Radioactivity is the spontaneous emission of radiation from unstable atomic nuclei. Certain isotopes of elements have nuclei that are not stable. These unstable nuclei undergo spontaneous transformations, emitting particles and/or electromagnetic radiation to attain a more stable configuration. This process is called radioactive decay. The substances that exhibit radioactivity are called radioactive substances.

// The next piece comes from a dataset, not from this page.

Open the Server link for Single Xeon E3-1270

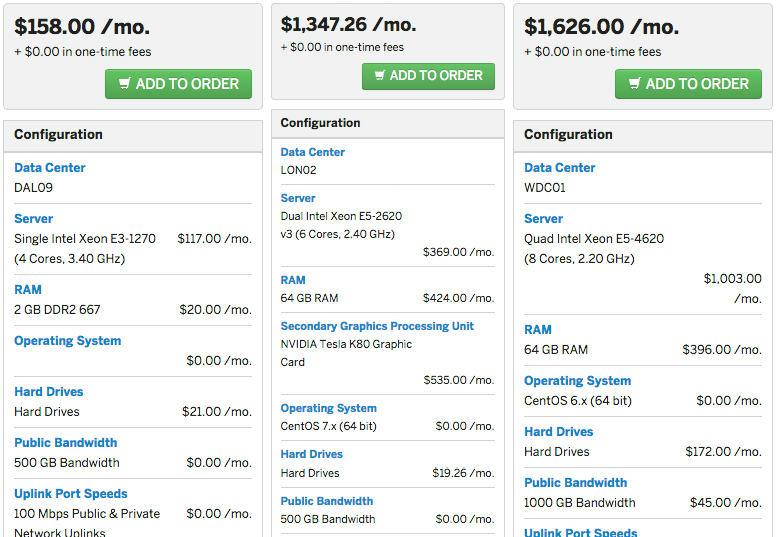(34, 219)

Radioactivity was discovered by Henri Becquerel in 1896 while studying phosphorescence in uranium salts. Later, Pierre and Marie Curie did pioneering work in isolating new radioactive elements like Polonium and Radium and characterised the nature of the emitted radiations.

The radiations emitted by radioactive substances were found to be primarily of three types, which were named Alpha ($\alpha$), Beta ($\beta$), and Gamma ($\gamma$) rays based on their penetrating power and deflection in electric and magnetic fields.


Law Of Radioactive Decay ($ N(t) = N_0 e^{-\lambda t} $)

Radioactive decay is a random process at the level of individual nuclei. We cannot predict when a particular nucleus will decay. However, for a large sample of radioactive nuclei, the decay process follows a definite statistical law.

The Law of Radioactive Decay states that:

"The rate of disintegration of a radioactive substance at any instant is directly proportional to the number of radioactive atoms present in the sample at that instant."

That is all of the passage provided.